Tips for Better Results

  1. Write text content directly into the prompt as it should appear. Use quotes around the exact words: "poster with 'NEON NIGHTS' in large glowing letters at the top". The model interprets quoted text as content to render verbatim.

  2. Describe text hierarchy explicitly. Specify which text is large, which is small, and where each element sits. "Bold 40px title 'IRONWOOD ALE' centered, smaller subtitle 'Dark Oak Reserve' below" produces more accurate layout than a generic description.

  3. Disable Prompt Enhancer for exact text. The enhancer improves visual quality but may rephrase your prompt, altering the text content rendered in the image. Turn it off when the exact wording matters.

  4. Use ERNIE Image Turbo for iteration. At 3 CU per generation versus 11 CU for the standard model, Turbo lets you test prompts, layouts, and compositions cheaply. Switch to ERNIE Image for the final output once the prompt is working.

  5. Use Guidance Scale 4 to 6 for most outputs. The default of 4 works well for general generation. Increase to 6 or 7 for outputs where you need the model to follow a complex layout description more precisely. Avoid values above 10 for realistic imagery.

  6. Use a fixed seed when refining a prompt. Set a seed to hold the composition constant between runs. This lets you isolate the effect of prompt changes without introducing new random variation.

  7. Use the recommended dimension presets. The model is tuned for specific width and height combinations. Arbitrary dimensions may produce unexpected crops or stretched outputs. Stick to the seven standard presets unless you have a specific requirement.


Known Limitations

  • Chinese text is weaker than English. ERNIE Image performs well on English text rendering. Chinese text accuracy is also strong, but English outperforms Chinese on standard benchmarks. For Chinese-language text-in-image work, test outputs carefully and use Prompt Enhancer off to preserve the exact Chinese characters in your prompt.

  • No negative prompt. Neither ERNIE Image nor ERNIE Image Turbo accepts a negative prompt parameter.
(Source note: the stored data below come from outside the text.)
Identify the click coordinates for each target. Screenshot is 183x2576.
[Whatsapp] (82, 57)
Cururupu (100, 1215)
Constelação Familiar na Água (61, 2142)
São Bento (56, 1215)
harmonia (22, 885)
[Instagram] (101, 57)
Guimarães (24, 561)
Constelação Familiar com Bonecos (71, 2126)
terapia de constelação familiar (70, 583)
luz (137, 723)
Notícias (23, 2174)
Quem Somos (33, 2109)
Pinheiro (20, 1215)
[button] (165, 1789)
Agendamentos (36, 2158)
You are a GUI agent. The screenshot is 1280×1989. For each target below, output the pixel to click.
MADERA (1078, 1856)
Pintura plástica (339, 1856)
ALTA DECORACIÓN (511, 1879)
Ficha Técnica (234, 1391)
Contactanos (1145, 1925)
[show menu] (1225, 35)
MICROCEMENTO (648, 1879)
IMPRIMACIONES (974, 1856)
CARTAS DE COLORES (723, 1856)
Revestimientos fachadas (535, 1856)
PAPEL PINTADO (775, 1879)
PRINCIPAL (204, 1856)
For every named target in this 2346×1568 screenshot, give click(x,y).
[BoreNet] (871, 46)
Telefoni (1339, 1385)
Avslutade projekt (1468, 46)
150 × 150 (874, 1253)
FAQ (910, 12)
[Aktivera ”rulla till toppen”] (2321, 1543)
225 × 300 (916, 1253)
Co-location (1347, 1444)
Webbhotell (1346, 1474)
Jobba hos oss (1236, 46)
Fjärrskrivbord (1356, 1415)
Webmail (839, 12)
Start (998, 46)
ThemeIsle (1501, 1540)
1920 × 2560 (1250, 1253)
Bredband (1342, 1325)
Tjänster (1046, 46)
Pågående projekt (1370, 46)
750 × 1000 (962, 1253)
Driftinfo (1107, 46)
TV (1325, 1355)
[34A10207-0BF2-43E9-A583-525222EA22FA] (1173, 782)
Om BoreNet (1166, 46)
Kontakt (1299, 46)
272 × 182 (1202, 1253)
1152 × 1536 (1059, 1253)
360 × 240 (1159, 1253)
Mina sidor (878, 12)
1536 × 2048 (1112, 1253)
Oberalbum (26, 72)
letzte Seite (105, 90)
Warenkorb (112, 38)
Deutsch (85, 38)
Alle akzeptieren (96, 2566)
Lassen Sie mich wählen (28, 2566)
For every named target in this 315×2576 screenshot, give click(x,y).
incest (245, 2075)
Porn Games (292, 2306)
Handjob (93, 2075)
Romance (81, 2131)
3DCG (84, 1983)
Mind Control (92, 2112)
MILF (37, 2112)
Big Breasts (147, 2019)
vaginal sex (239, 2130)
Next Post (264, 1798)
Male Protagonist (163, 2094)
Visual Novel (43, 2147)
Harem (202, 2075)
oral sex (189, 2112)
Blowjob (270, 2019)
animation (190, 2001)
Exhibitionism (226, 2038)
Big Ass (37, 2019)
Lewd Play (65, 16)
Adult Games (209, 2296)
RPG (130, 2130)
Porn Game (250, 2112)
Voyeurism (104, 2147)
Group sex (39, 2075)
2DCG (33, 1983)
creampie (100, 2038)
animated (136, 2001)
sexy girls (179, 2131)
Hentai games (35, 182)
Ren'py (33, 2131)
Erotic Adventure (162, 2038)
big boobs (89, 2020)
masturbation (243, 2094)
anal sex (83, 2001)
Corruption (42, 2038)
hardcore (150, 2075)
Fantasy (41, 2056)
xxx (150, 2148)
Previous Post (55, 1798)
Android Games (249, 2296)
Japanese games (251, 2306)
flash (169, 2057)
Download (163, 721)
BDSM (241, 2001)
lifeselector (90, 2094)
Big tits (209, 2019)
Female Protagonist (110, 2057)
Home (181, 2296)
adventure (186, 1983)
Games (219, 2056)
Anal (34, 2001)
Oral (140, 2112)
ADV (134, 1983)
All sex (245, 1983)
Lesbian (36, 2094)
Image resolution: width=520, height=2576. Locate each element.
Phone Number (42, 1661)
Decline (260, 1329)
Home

Use the main prompt to describe what you want rather than what to exclude.

  • No reference image input. Both models are text-to-image only. They do not accept a reference image for style or composition guidance.

  • Turbo quality ceiling is lower than the standard model. ERNIE Image Turbo produces good results quickly, but at high steps counts ERNIE Image consistently delivers more detail, more accurate text rendering, and better instruction fidelity. Use Turbo for drafts and ERNIE Image for final output.

  • Very small text in dense layouts may be inaccurate. Text at small relative sizes within complex compositions may render with minor character errors. Keep critical text large and central in the composition for best accuracy.

  • Prompt Enhancer can alter text content. When enabled, the Prompt Enhancer may reinterpret or paraphrase the text specified in your prompt, resulting in different words appearing in the image than you wrote. Disable it when exact text is required.